[Given information — start]
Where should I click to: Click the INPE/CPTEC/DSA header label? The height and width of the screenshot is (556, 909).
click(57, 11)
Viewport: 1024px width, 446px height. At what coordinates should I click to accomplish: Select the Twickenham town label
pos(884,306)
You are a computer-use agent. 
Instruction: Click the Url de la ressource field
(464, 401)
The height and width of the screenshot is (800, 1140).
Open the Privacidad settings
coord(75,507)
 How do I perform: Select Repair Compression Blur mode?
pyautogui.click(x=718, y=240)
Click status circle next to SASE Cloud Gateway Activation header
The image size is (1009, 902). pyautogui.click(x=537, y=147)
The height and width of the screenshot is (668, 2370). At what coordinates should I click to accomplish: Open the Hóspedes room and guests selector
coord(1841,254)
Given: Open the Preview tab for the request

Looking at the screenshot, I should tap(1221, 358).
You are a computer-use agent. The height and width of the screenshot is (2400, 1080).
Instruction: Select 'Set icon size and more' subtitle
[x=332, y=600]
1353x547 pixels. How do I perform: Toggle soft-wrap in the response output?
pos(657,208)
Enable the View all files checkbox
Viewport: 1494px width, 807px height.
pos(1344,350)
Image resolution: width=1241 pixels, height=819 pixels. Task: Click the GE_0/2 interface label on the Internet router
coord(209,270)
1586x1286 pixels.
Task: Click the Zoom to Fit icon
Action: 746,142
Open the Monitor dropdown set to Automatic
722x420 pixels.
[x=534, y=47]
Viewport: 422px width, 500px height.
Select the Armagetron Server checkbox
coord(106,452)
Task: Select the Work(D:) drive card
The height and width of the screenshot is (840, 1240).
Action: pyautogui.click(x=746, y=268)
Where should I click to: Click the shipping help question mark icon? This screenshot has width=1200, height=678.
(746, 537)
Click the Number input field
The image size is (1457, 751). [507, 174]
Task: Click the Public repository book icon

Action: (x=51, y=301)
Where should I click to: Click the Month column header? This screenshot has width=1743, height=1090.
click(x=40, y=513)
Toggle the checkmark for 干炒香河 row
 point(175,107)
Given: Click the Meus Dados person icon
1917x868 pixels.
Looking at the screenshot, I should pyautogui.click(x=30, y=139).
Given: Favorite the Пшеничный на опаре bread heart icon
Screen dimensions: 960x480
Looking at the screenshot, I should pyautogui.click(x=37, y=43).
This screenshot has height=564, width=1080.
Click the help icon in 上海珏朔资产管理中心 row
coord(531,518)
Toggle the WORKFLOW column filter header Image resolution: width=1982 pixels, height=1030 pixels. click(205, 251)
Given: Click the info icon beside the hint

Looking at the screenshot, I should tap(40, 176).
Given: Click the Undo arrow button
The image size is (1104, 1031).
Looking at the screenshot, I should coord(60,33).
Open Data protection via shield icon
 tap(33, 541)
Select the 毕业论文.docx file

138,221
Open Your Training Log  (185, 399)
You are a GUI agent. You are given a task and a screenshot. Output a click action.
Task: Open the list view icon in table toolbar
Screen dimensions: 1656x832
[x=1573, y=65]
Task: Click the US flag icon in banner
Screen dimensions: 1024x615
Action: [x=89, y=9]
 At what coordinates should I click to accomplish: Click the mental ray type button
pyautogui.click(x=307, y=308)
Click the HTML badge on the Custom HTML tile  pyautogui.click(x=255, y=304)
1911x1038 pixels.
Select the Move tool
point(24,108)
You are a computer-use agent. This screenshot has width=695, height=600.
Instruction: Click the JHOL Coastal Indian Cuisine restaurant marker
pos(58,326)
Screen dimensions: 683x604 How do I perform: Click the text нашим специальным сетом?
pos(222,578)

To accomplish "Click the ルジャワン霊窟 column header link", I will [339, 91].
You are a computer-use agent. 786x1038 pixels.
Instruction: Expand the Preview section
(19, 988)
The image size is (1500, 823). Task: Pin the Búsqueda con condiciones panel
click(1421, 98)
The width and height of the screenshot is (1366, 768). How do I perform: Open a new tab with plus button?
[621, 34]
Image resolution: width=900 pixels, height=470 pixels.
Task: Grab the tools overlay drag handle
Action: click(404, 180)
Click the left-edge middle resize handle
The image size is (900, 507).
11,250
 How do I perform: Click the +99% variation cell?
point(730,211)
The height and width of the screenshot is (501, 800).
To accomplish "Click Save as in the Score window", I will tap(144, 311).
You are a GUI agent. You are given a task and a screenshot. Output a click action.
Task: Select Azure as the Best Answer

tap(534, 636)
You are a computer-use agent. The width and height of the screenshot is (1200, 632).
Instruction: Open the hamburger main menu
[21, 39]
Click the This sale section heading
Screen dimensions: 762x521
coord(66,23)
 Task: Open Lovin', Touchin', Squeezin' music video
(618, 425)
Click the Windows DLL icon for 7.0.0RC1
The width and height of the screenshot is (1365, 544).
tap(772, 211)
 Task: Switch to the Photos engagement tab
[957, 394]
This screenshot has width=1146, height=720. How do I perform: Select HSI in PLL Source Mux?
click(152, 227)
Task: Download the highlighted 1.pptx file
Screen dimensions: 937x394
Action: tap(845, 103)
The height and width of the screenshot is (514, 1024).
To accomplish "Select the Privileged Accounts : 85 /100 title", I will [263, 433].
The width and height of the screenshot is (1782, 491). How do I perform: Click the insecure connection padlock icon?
[Given information — finish]
What to work on:
What lines in the records contain the word "agent"? Return each one.

Answer:
You are a computer-use agent. 
You are a computer-use agent. The height and width of the screenshot is (2400, 1080).
You are a GUI agent. You are given a task and a screenshot. Output a click action.
You are a computer-use agent. This screenshot has width=695, height=600.
You are a computer-use agent. 786x1038 pixels.
You are a GUI agent. You are given a task and a screenshot. Output a click action.
You are a computer-use agent. The width and height of the screenshot is (1200, 632).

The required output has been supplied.